Oradour-Sur-Glane, France: The presidents of Germany and France on Wednesday joined hands with a survivor of the Nazis’ worst atrocity on French soil in a historic moment of reconciliation.

On a day laden with symbolism, President Joachim Gauck became the first German leader to visit Oradour-sur-Glane, a village in west-central France where SS troops massacred 642 people on June 10, 1944.

The village has been a ghost town ever since, deliberately preserved in that state as a memorial to those who died on one of the darkest days of the Second World War.

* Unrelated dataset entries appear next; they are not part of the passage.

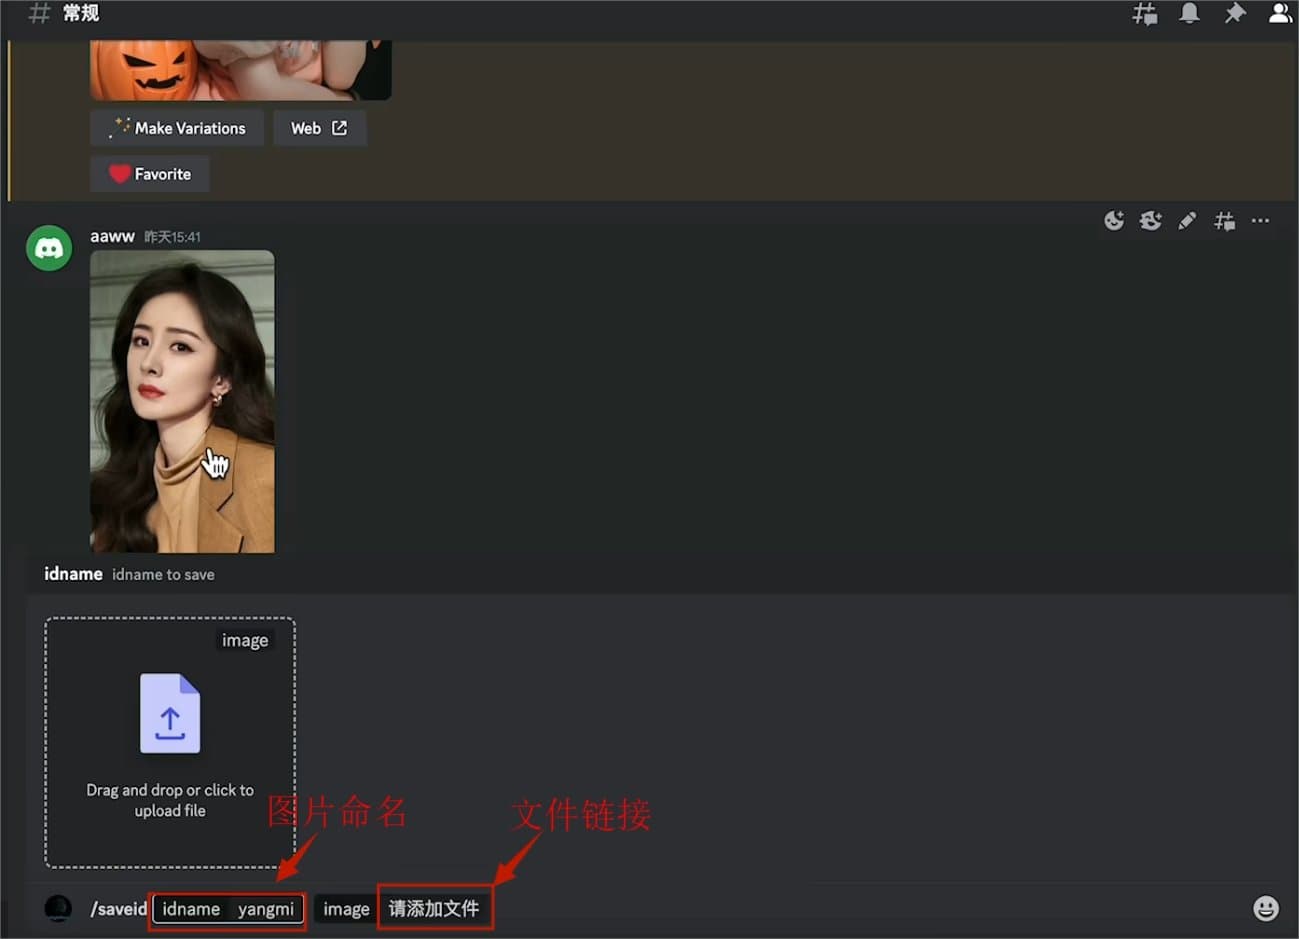Create thread from the aaww message
This screenshot has height=939, width=1299.
(1224, 221)
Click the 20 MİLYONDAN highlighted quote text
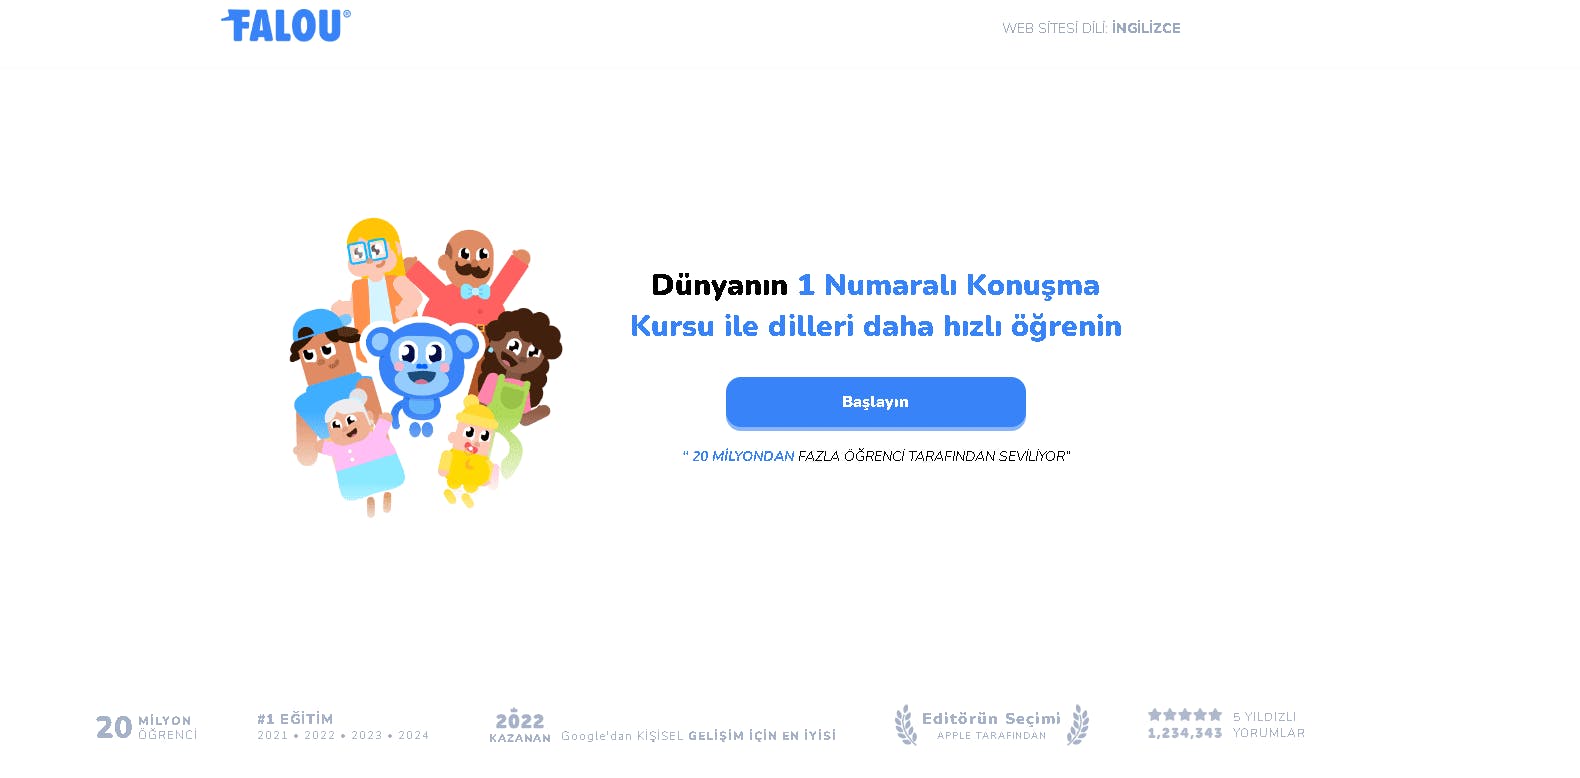Screen dimensions: 1580x778 pos(743,456)
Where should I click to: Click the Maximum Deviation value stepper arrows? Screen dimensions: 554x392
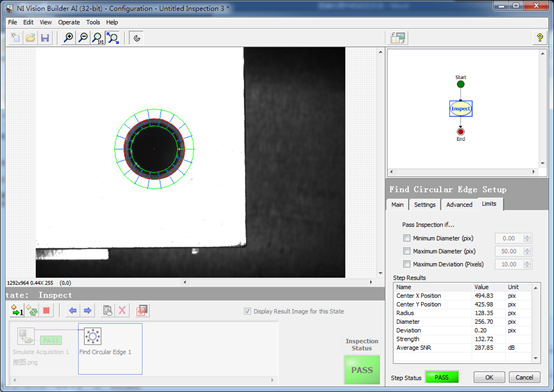click(x=527, y=264)
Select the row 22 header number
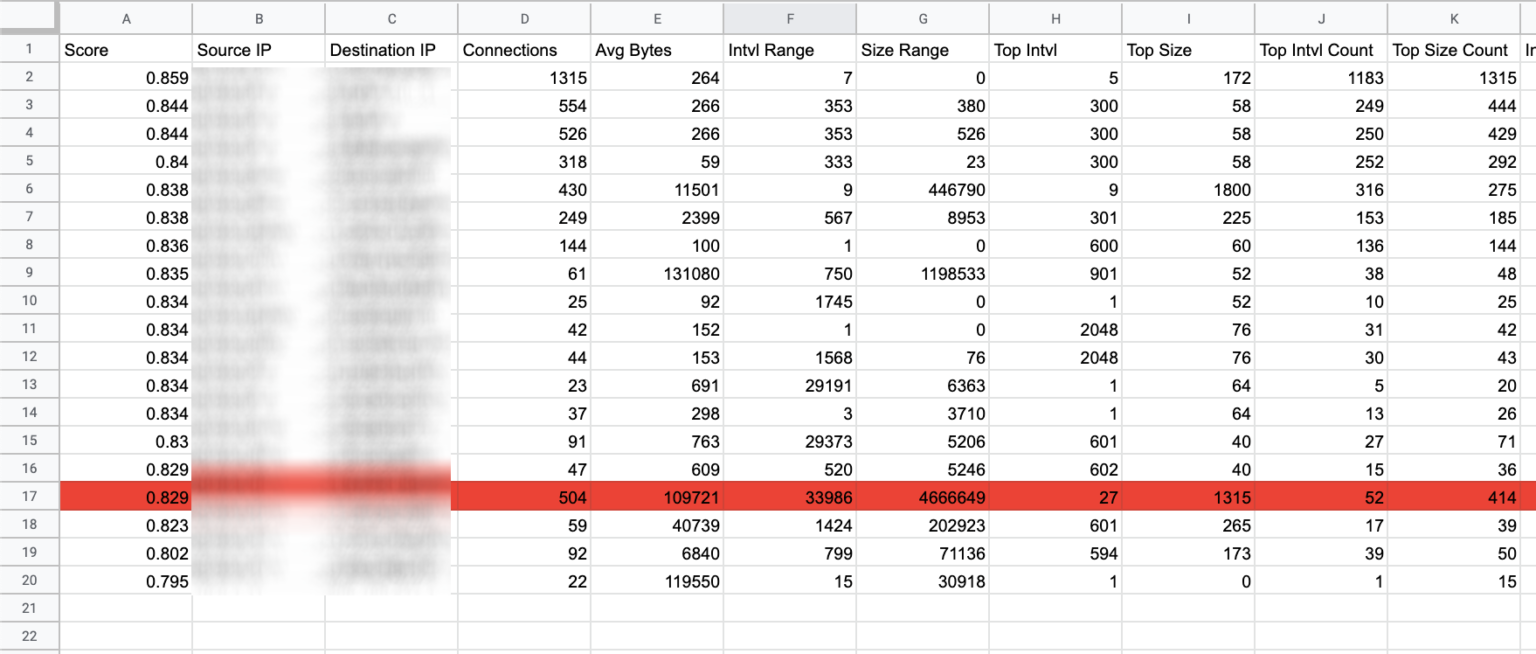Viewport: 1536px width, 654px height. 29,637
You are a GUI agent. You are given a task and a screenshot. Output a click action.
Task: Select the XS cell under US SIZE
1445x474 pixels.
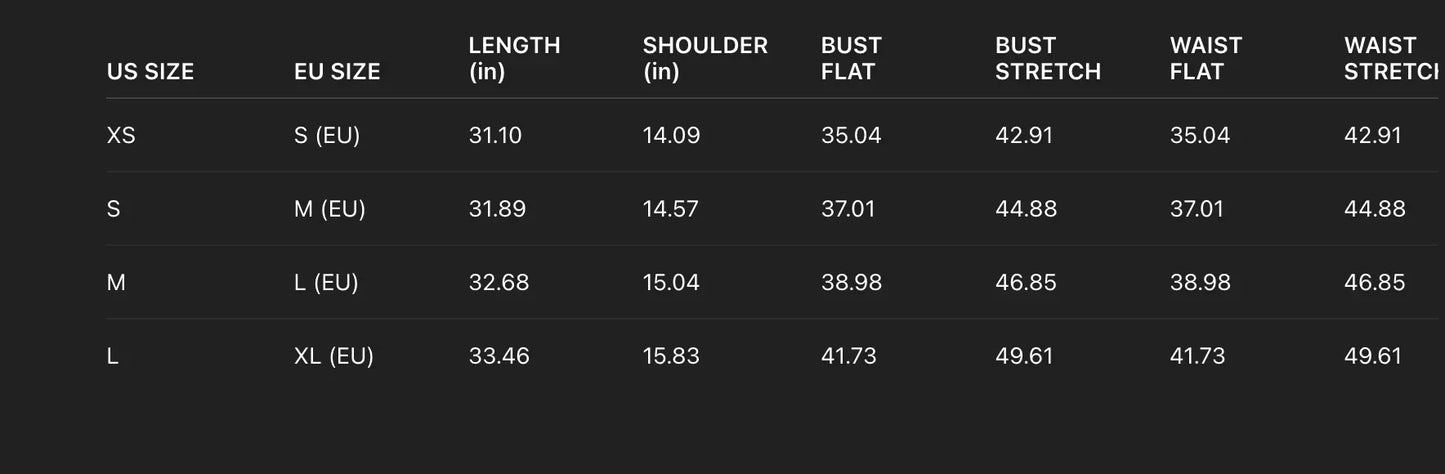click(121, 135)
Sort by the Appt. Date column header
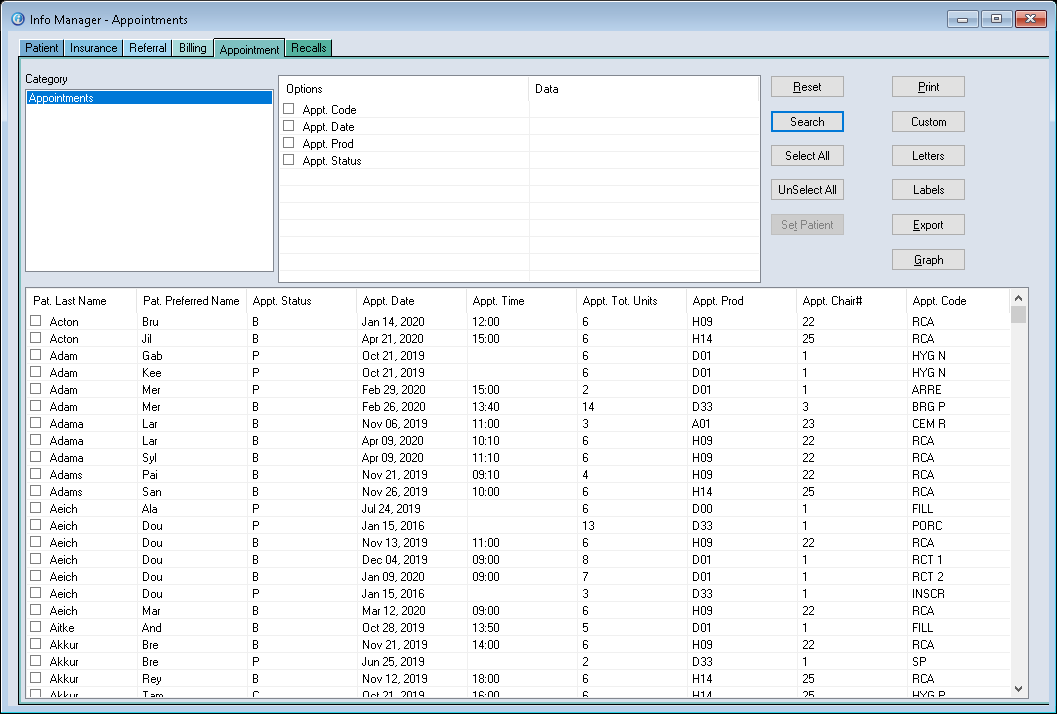 (x=389, y=301)
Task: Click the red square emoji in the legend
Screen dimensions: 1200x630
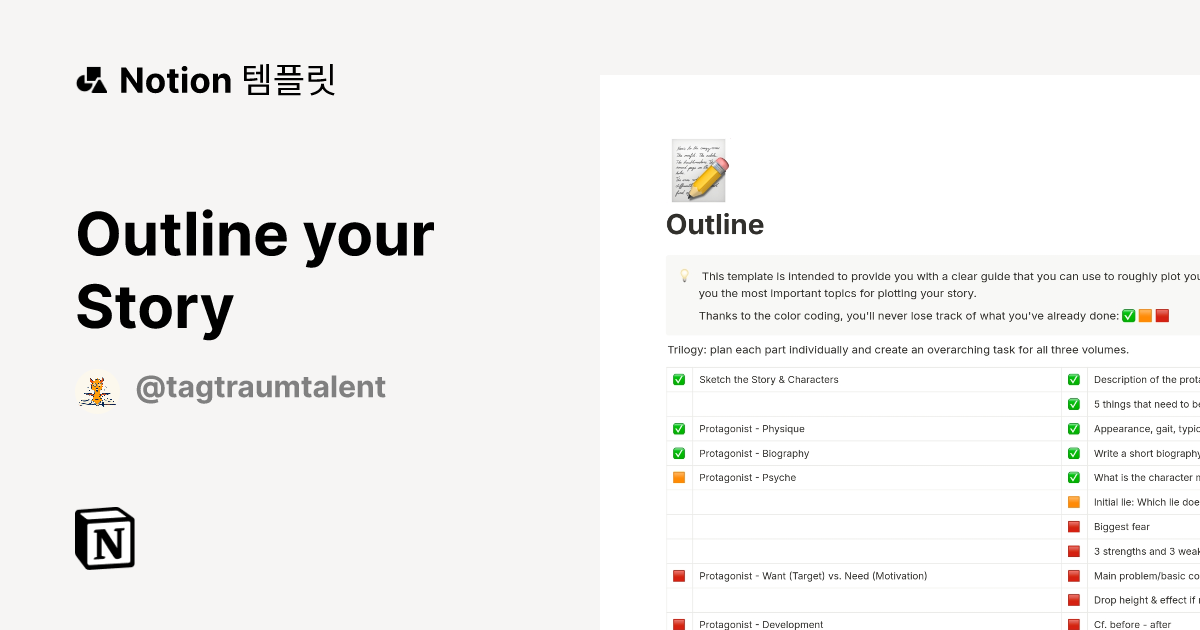Action: [1162, 315]
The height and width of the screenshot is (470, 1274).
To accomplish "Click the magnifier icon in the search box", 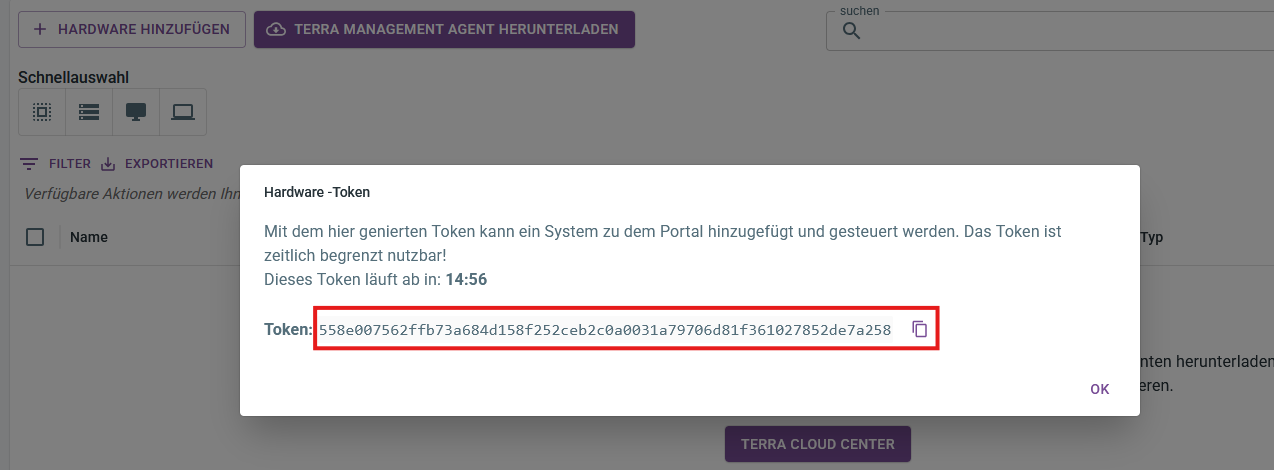I will coord(852,31).
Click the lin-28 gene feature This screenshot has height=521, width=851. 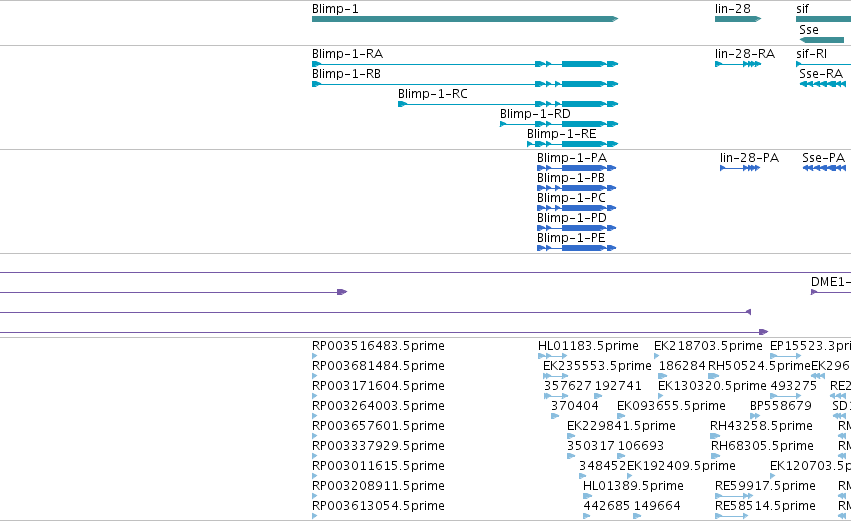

The most poignant stage of Wednesday’s visit came after Gauck, French President Francois Hollande and 88-year-old Robert Hebras entered the church in which the women and children of the village were killed with toxic gas before the church was set on fire and their bodies burned.

Hebras, whose mother and sisters perished that day, was briefly overcome with emotion as he explained what had taken place.

Hollande stepped forward to take his hand, Gauck placed a comforting arm around his shoulders and the three men then stood, hand-in-hand, in silence for several moments.

The apparently spontaneous gesture of the three men reflected what Gauck had said he hoped his visit would achieve.

“I want to reach out to the victims and tell them: I am at your side,” he said.

“I am 73 years old, I was born during the war, I was steeped in the discussion of our guilt... I will tell the victims and their families: We know what was done.”

Some 205 children were among victims of the atrocity, which left deep scars in France.

After the war, General Charles de Gaulle, who later became president, decided that the village should not be rebuilt but remain a memorial to the barbarity of Nazi occupation. A new village was built nearby.